In full disclosure, I am a green follower for all the wrong reasons. My initiation into the environmental social club was in my sophomore year in high school when my “hippy” phase was blessed by a pair of Birkenstocks paid with my first check from Cinnamon Sams. My ankle-length peasant skirts circa 1986 and handmade hemp bracelets secured my spot amongst classmates who passed out flyers about recycling around campus. [At this time, I was also actively involved in Amnesty International so the image of an activist defined my choice of attire.] Sure, I believed in the importance of saving the planet but it was more about looking the part than really comprehending the impact of my actions.
Eco-fashion is finally getting the attention it deserves with help from big-name designers such as Calvin Klein and Marni commissioned by Barney’s New York to design limited eco-garments. Phillip Lim started his eco line, Go Green Go, as a result of watching a National Geographic special on the impact of global warming on polar bears. Their visibility leads consumers to research and discover other designers who have pioneered the green market or in the process of building eco clothing.
They are all leaders in every right – taking the initiative to produce earth-friendly products that consumers – whether environmental conscious or not – would buy.
The admirability falls short though when a collection remains a limited edition. For eco-fashion to be truly sustainable, a fashion house must implement sound environmental policies. It must be part of the core mission that dictates how the company – big or small – operates.
One such company is Patagonia. Its 30+ year trademark represents the success a social responsible business model can achieve. Its commitment to the environment frames every aspect of the company from product development to the workplace. The company is also a member of the Fair Labor Association, which ensure compliance of a code of conduct in facilities used by Patagonia.
Patagonia’s preservation of the environment begins with education. Employees are granted sabbaticals to exotic destinations to learn and work with local artisans, activists, scientists, and educators.
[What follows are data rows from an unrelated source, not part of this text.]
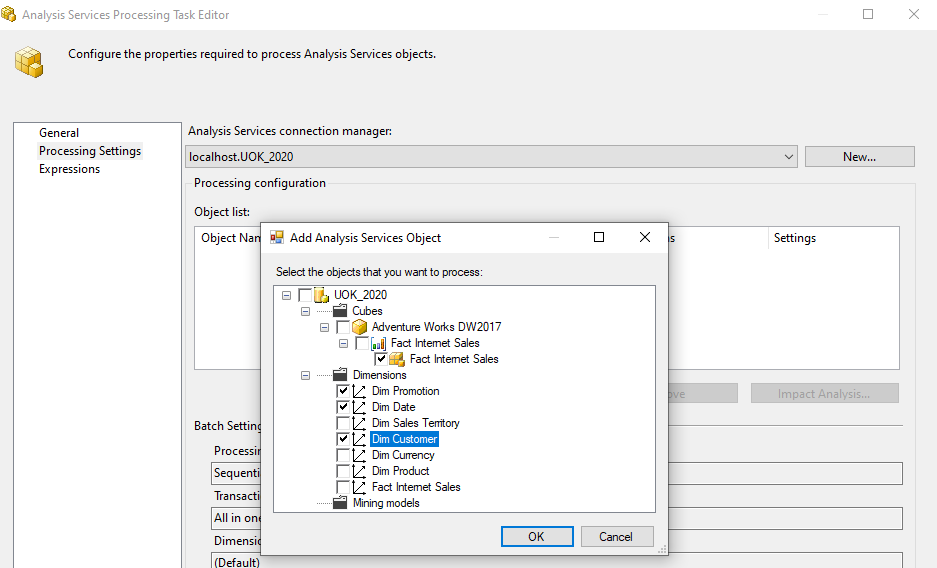Click the UOK_2020 database icon
Screen dimensions: 937x568
pyautogui.click(x=322, y=295)
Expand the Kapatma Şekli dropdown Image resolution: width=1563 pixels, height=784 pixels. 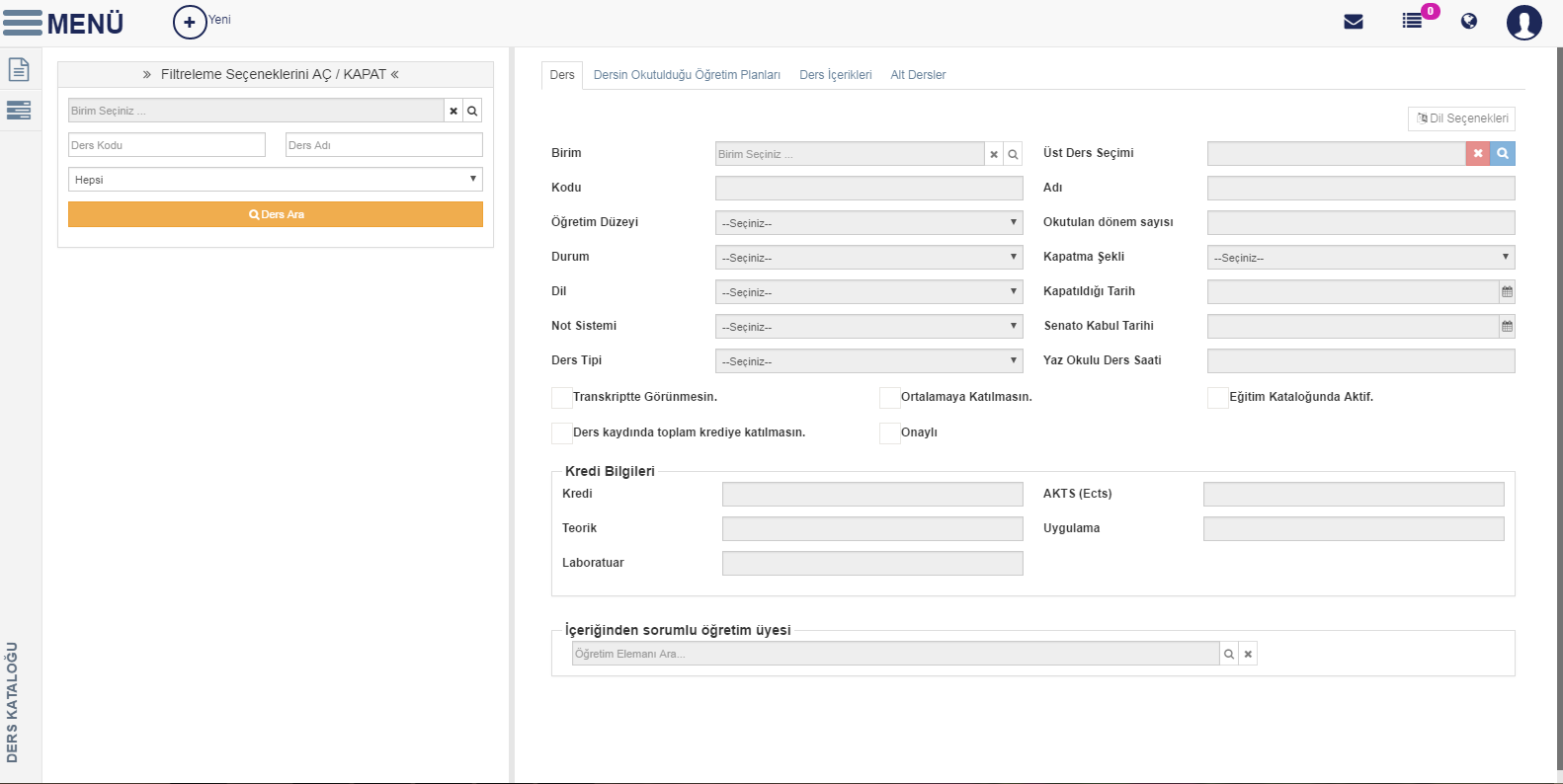tap(1360, 258)
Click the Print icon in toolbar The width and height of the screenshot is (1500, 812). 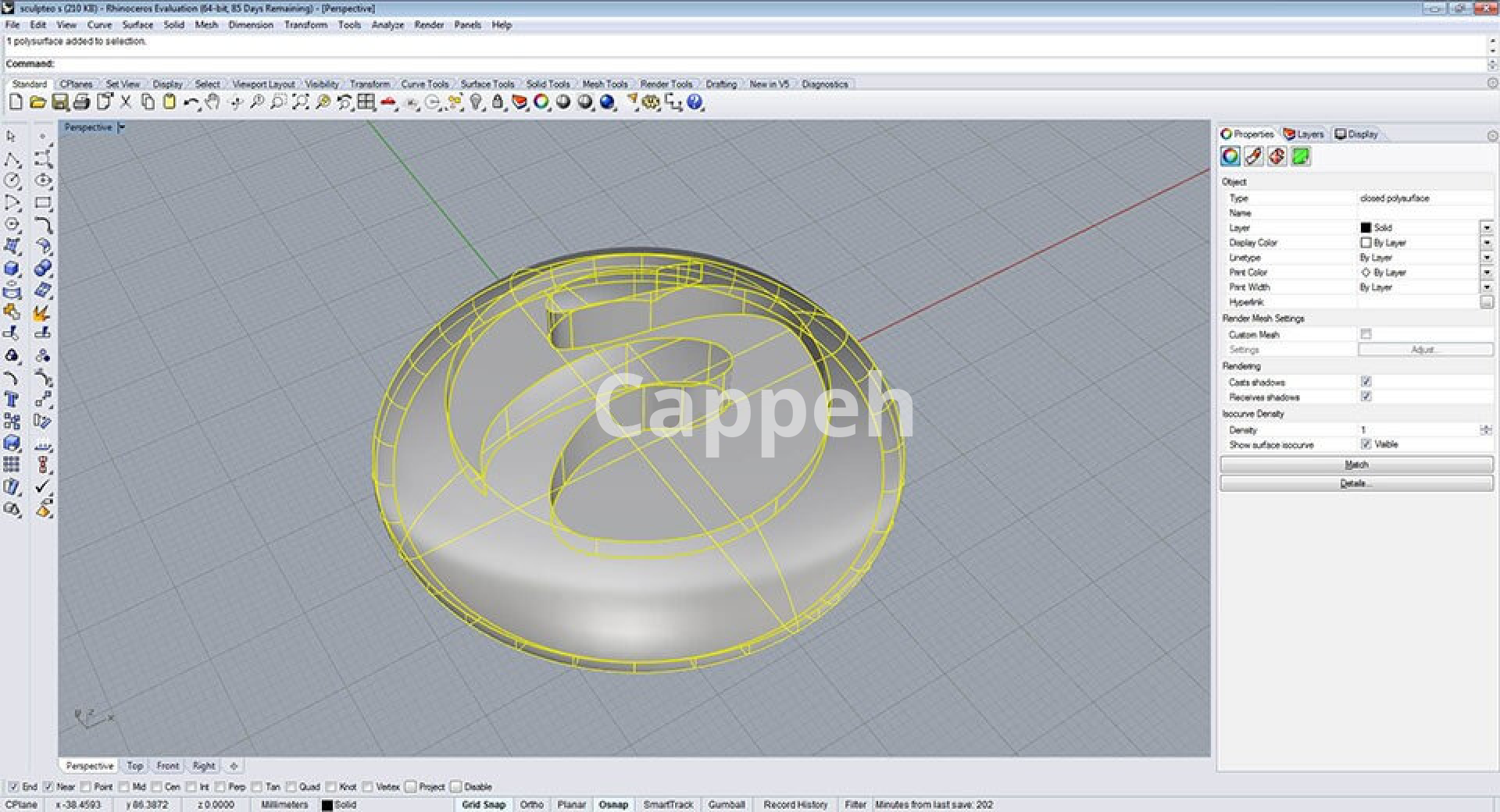click(81, 102)
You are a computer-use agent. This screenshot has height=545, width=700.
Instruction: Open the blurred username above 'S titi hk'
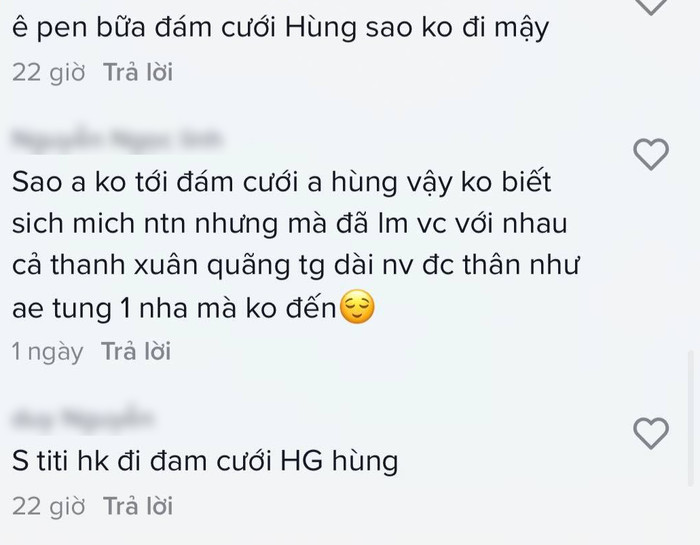(x=83, y=418)
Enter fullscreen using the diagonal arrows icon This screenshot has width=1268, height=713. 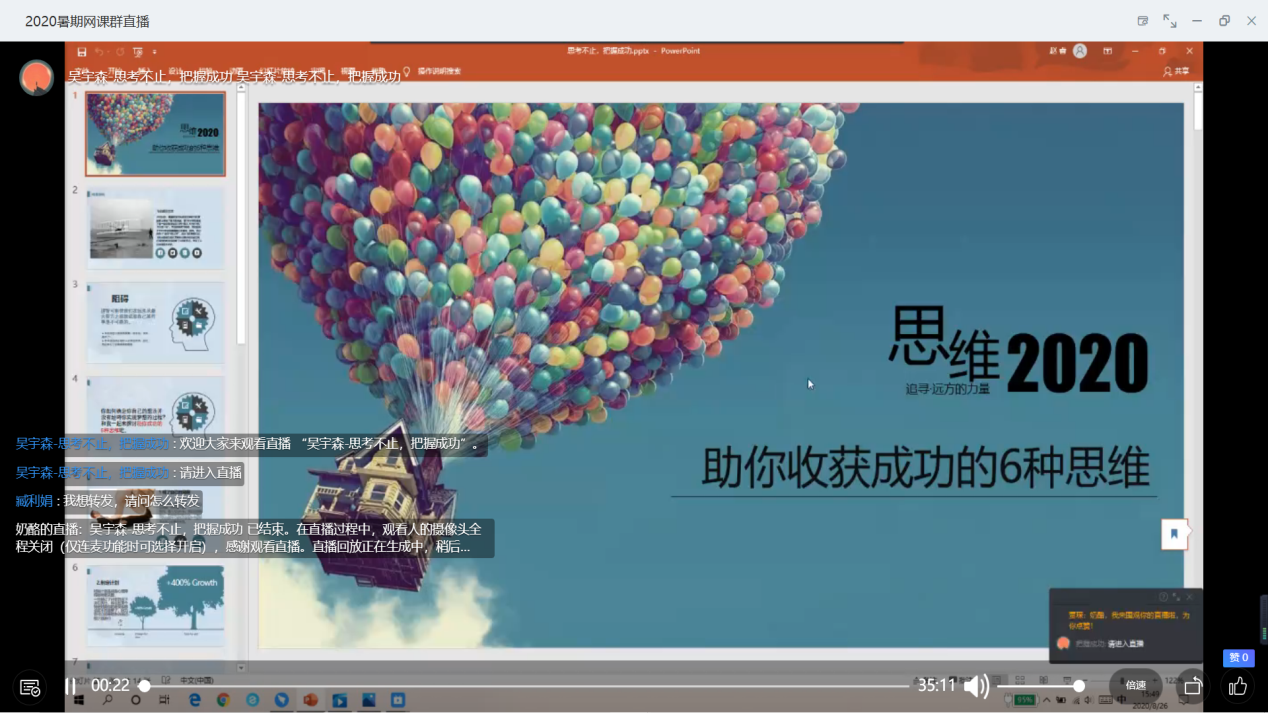coord(1170,21)
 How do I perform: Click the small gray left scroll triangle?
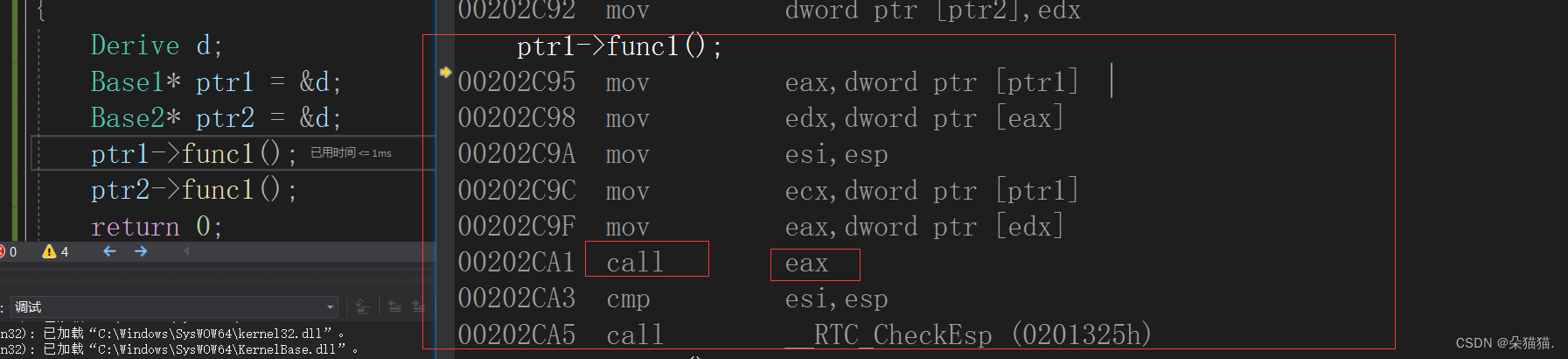coord(185,251)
Their knowledge is then transferred to product development and field reports describing accounts of their experience.
And of course, the clothing is pesticide-free cotton and recycled polyester and 1% of sales is donated to national and international grassroots environmental groups.
Similarly in its approach to the environment is Loomstate. The four-year-old label has captured the nation’s youth with stylish jeans and thought-provoking tees and the heart of the environmental movement. The design team oversees the manufacturing process from beginning to end to ensure integrity of the materials and labor conditions.
What gives a social responsible model credibility is transparency. While it is wonderful to see the explosion of “organic” materials surface in big box department stores to independent labels, it must be an institutional change. Green promotes life and the life of a business should be fruitful without depleting the source.
Tomorrow we give thanks to the Earth for giving us the resources to live. How we choose to celebrate depends on our conscience. Do we watch a program on global warming and then throw away our soda cans in the garbage can? Or do we make a commitment to conserve and invest in sustainable products – which includes clothes? For the latter, simplify your closet by investing in pieces of the highest quality fabric for longevity of wear, vintage/reclaimed materials and of course, natural organic materials. It’s the least we can do.
So, dress up for the party in your sustainable-best and remember to say thank you.